#### Written task
In the mailing-list thread on resizing DRBD without LVM, why did Stefan carry out an offline migration instead of an online one? Answer in one to three sentences.

#### Document extract
— START —

[DRBD-user] Resize DRBD / XFS without LVM

cosmih cosmih at gmail.com
Wed Dec 2 09:18:24 CET 2009

Note: "permalinks" may not be as permanent as we would like,
direct links of old sources may well be a few messages off.


Hi Stefan,

Are you so kind to detail a little bit more the growing process
(because on the URL provided is vague) ? The steps are something likes
below ?
1) put the DRBD resources into secondary mode (on each server)
2) stop the DRBD service on each server
3) resize the disk partition used for the DRBD devices on each server
(the disk partition used as meta-disk is not modified)
4) start the DRBD service on each server (at this step the two DRBD
devices will be into secondary mode)
5) put one DRBD device into primary mode
6) resize the filesystem on top the primary DRBD device


Thank you,

--
cosmih

On Tue, Dec 1, 2009 at 2:56 PM, Stefan Priebe - allied internet ag
<s.priebe at allied-internet.ag> wrote:
> Hi!
>
> I've done an offline migration cause - we don't use LVM and without LVM
> online migration is not possible.
>
> So i can only tell you that the offline one
> (http://www.drbd.org/users-guide/s-resizing.html) is working fine :-)
>
> Stefan
>
> cosmih schrieb:
>> Hi Stefan,
>>
>> Do you succeed on your XFS, on top of DRBD, growth attempt ?
>> I am curious on this because I also need to do a growth of my DRBD device.
>> Here is my setup:
>> 1) Heartbeat standby/active over DRBD secondary/primary setup
>> 2) DRBD 8.0.16
>> 3) HW RAID 10 --> sda6, 350GB disk partition; sda7, 1GB disk partition
>> --> drbd0, DRBD device on sda6; meta-disk on sda7  --> LVM PV --> one
>> LVM VG --> two LVM LV --> ext3 (meaning that the DRBD device use as
>> its storage a disk partition and there is LVM on top of DRBD and there
>> is ext3 on top of LVM)
>> What I need ?
>> Basically, I need more space on DRBD device, meaning from 350GB to
>> 450GB and I have this free space on HW RAID 10 volume.
>> Because the DRBD setup is used by some applications who need a very
>> high uptime I am interested by a solution for this growth who use the
>> secondary/primary feature of DRBD and the standby/active feature of
>> heartbeat or, at least, need a very low downtime.
>>
>> I would appreciate any advices.
>>
>> Thank you,
>> --
>> cosmih
>>
>>> Hi!
>>>
>>> Yes of cause HW Raid.

— END —

#### Information shown
— START —

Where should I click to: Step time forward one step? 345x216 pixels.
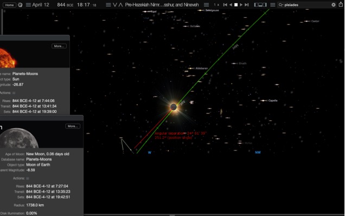coord(247,5)
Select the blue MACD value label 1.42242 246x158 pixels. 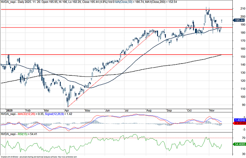pyautogui.click(x=239, y=120)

— END —

#### Result for this task
Stefan did an offline migration because his setup doesn't use LVM. He states that without LVM an online migration isn't possible.